Collection entries >>
******

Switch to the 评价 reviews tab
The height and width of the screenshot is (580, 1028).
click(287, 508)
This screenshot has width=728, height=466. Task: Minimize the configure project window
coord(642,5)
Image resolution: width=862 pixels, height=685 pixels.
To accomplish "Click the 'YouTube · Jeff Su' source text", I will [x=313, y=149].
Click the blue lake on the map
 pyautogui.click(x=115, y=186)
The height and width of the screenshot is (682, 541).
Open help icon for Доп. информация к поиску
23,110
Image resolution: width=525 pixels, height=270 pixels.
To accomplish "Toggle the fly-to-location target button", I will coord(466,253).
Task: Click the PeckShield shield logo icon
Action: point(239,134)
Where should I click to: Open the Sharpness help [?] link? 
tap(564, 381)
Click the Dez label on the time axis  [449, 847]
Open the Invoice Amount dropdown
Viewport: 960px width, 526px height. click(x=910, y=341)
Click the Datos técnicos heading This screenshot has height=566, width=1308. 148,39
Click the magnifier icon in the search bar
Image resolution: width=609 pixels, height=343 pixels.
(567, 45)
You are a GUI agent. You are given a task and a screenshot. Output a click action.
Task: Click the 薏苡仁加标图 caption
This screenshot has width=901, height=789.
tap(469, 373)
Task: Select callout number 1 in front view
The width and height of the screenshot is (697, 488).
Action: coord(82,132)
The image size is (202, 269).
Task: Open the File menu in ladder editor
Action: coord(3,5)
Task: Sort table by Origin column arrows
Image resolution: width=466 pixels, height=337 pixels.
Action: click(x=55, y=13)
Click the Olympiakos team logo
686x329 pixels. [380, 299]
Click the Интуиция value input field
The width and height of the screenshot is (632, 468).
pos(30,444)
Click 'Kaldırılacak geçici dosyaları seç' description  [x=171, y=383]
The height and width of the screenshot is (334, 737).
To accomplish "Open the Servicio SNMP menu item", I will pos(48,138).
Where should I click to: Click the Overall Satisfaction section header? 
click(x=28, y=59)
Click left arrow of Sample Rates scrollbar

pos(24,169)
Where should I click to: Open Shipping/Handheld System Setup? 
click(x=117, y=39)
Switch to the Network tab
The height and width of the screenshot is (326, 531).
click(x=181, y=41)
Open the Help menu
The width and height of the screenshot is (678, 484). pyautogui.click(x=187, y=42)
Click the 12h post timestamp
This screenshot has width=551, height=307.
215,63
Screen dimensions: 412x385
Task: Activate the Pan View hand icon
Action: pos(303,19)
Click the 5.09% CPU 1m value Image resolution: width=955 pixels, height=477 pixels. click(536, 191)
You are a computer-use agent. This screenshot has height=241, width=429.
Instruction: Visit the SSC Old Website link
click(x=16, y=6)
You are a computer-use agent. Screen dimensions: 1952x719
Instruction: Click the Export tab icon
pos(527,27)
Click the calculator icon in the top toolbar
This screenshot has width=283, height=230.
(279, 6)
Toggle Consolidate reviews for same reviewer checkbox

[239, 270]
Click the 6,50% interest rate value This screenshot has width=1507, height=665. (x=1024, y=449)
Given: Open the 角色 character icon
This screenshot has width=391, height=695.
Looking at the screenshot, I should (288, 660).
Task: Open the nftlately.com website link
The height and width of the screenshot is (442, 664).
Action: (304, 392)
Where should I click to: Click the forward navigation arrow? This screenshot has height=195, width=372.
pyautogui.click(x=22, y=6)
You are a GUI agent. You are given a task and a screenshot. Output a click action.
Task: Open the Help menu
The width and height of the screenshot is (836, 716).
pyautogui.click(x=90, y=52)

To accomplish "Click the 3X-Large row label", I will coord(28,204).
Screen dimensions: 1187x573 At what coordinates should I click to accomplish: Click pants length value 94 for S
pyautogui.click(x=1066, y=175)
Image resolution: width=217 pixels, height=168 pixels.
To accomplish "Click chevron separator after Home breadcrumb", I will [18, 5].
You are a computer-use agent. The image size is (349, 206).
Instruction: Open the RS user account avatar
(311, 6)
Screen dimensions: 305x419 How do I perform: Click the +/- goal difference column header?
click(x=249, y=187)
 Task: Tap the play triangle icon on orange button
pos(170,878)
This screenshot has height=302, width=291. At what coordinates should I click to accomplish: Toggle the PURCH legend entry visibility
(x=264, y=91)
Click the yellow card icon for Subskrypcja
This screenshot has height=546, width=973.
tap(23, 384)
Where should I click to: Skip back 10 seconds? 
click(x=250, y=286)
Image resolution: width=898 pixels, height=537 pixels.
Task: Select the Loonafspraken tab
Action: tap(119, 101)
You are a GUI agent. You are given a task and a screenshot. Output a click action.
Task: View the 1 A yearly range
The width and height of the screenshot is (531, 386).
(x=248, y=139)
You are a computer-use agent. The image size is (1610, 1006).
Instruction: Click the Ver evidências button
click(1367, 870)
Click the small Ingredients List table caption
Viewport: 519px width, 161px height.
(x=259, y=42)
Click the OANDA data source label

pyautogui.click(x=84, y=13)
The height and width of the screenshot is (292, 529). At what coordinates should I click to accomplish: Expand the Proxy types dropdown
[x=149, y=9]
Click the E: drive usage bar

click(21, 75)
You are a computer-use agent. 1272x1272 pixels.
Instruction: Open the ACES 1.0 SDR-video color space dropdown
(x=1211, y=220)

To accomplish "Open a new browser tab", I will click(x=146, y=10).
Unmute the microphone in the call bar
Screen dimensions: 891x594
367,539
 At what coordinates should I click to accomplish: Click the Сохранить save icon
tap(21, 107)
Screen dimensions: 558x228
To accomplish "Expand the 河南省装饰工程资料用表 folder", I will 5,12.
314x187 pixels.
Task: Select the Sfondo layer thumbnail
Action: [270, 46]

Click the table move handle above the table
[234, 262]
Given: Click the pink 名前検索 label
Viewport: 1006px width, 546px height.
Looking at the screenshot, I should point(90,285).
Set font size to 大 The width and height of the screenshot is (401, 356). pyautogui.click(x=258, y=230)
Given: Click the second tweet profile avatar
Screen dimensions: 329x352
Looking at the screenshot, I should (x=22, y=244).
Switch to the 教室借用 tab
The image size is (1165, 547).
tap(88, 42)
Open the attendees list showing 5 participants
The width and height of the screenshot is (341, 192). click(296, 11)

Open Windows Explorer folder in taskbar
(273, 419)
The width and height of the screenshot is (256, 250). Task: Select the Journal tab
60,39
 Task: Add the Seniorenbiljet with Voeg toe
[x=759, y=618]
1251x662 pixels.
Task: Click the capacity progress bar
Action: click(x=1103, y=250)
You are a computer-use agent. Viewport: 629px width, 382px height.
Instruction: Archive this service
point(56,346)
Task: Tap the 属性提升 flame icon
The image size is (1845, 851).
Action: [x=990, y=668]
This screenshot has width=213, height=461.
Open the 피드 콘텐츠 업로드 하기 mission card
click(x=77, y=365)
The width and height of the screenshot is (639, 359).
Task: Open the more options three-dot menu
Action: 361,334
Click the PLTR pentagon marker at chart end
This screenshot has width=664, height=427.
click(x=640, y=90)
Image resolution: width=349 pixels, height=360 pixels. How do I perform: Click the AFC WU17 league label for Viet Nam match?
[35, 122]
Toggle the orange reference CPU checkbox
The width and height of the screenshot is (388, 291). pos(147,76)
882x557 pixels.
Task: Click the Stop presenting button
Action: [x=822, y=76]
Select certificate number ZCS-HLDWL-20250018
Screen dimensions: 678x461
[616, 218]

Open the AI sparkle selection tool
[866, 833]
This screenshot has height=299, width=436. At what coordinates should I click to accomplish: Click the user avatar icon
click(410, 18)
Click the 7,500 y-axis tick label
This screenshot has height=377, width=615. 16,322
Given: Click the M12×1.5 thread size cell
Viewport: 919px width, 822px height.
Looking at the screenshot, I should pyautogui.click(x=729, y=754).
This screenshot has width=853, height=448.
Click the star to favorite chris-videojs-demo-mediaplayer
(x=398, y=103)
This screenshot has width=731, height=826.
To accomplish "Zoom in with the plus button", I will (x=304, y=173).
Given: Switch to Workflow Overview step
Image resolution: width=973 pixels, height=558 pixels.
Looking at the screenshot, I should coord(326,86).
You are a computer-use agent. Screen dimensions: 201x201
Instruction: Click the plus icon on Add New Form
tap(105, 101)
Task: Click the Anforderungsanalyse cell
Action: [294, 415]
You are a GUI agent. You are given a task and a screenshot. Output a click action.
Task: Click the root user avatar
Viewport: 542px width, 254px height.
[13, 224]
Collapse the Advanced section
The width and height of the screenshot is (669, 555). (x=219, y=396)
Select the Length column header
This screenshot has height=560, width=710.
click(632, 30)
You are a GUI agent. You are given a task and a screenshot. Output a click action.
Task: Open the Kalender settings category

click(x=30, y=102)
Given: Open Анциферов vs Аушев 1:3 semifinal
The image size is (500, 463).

******

WHAT THE EXERCISE ASKS >> Go to the line with "Where should I click to: Skip" in the entries above and repeat every line from there through the line with "Screen dimensions: 558x228", exactly and with no other text.

WRITTEN REPLY >>
Where should I click to: Skip back 10 seconds? 
click(x=250, y=286)
Image resolution: width=898 pixels, height=537 pixels.
Task: Select the Loonafspraken tab
Action: tap(119, 101)
You are a GUI agent. You are given a task and a screenshot. Output a click action.
Task: View the 1 A yearly range
The width and height of the screenshot is (531, 386).
(x=248, y=139)
You are a computer-use agent. The image size is (1610, 1006).
Instruction: Click the Ver evidências button
click(1367, 870)
Click the small Ingredients List table caption
Viewport: 519px width, 161px height.
(x=259, y=42)
Click the OANDA data source label

pyautogui.click(x=84, y=13)
The height and width of the screenshot is (292, 529). At what coordinates should I click to accomplish: Expand the Proxy types dropdown
[x=149, y=9]
Click the E: drive usage bar

click(21, 75)
You are a computer-use agent. 1272x1272 pixels.
Instruction: Open the ACES 1.0 SDR-video color space dropdown
(x=1211, y=220)

To accomplish "Open a new browser tab", I will click(x=146, y=10).
Unmute the microphone in the call bar
Screen dimensions: 891x594
367,539
 At what coordinates should I click to accomplish: Click the Сохранить save icon
tap(21, 107)
Screen dimensions: 558x228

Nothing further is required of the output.